--- START ---

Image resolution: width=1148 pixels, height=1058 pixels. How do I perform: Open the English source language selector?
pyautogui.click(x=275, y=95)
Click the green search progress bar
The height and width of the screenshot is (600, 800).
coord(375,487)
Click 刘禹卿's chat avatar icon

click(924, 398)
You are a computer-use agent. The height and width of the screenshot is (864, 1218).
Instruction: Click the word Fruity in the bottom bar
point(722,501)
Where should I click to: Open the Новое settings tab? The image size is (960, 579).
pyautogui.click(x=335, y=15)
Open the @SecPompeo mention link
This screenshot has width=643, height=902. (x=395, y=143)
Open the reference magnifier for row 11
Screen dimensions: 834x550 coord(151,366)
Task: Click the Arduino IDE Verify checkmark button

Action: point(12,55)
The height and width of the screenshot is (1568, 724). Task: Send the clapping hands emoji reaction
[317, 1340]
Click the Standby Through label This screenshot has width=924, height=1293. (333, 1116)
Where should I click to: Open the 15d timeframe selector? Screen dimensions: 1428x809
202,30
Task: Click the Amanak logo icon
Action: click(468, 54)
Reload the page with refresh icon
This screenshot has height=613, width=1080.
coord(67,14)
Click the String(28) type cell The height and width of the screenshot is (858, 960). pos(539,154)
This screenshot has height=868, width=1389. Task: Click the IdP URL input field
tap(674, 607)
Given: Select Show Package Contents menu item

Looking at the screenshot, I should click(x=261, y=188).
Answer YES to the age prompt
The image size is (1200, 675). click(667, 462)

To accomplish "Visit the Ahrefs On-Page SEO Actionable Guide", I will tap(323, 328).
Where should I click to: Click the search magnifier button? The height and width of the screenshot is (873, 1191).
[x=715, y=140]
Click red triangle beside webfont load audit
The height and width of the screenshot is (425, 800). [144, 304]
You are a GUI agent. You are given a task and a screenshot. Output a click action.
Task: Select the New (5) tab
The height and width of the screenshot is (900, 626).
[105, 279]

--- END ---

# Activity
Your answer should hold exactly the lines from the one containing "This screenshot has height=868, width=1389." to the last line of the data, both included, and no others.

# Reply
This screenshot has height=868, width=1389. Task: Click the IdP URL input field
tap(674, 607)
Given: Select Show Package Contents menu item

Looking at the screenshot, I should click(x=261, y=188).
Answer YES to the age prompt
The image size is (1200, 675). click(667, 462)

To accomplish "Visit the Ahrefs On-Page SEO Actionable Guide", I will tap(323, 328).
Where should I click to: Click the search magnifier button? The height and width of the screenshot is (873, 1191).
[x=715, y=140]
Click red triangle beside webfont load audit
The height and width of the screenshot is (425, 800). [144, 304]
You are a GUI agent. You are given a task and a screenshot. Output a click action.
Task: Select the New (5) tab
The height and width of the screenshot is (900, 626).
[105, 279]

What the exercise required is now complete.